The decision from U.S. Bankruptcy Judge Robert Gerber in Manhattan could increase GM’s financial exposure to claims for injuries, deaths or loss of vehicle value stemming from the 2014 recall.
Compensatory damages require General Motors to pay for a plaintiffs’ losses, while punitive damages are used to punish a defendant for egregious or negligent conduct.
Under the new ruling the “New GM” could be held liable for what the “Old GM” did pre-bankruptcy.
“Punitive damages may be sought against New GM to the extent – but only the extent – they are based on New GM knowledge or conduct alone,” Gerber wrote.
New GM may also be responsible for employee knowledge or documents it “inherited” from Old GM, he added.

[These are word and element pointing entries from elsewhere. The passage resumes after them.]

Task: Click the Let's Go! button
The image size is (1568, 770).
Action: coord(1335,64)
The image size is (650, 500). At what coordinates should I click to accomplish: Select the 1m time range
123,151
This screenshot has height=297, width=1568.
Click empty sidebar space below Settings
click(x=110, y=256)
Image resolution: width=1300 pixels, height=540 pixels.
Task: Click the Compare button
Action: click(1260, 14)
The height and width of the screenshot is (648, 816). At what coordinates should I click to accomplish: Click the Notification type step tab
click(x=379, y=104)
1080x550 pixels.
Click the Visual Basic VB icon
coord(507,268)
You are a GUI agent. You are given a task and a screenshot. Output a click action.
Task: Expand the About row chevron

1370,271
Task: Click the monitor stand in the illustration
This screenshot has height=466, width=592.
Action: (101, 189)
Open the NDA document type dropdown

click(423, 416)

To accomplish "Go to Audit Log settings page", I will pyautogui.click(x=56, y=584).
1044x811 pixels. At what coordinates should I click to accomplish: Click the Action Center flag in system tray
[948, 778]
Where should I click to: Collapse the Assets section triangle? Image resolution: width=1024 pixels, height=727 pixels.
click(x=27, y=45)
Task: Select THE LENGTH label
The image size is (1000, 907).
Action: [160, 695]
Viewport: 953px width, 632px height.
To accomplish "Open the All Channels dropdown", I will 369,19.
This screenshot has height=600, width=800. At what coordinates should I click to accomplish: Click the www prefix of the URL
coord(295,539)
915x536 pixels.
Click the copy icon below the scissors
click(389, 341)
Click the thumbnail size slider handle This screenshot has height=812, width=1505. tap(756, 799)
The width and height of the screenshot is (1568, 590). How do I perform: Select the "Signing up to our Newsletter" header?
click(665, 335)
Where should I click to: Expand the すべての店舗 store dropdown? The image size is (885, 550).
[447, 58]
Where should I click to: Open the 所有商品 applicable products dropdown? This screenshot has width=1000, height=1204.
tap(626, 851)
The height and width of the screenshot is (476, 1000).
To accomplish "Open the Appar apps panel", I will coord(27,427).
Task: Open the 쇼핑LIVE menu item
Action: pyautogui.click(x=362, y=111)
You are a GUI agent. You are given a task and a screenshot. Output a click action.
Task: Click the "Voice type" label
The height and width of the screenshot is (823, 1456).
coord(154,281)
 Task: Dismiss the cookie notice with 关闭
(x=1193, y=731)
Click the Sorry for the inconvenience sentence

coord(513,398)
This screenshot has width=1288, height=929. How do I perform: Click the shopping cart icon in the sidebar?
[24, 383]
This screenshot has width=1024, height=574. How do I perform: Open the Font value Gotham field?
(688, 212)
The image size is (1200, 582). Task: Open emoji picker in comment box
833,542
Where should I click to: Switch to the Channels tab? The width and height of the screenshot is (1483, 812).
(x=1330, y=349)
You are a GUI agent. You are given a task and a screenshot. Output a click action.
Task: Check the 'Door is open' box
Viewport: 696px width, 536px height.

GM spokesman Pat Morrissey says the ruling is “not a victory for plaintiffs.”
Gerber’s decision will now be applied to individual lawsuits by the judges overseeing them, including U.S. District Judge Jesse Furman, who presides over more than 200 consolidated lawsuits in Manhattan federal court.
GM has already announced agreements to settle about 1,380 injury and death cases for an undisclosed sum.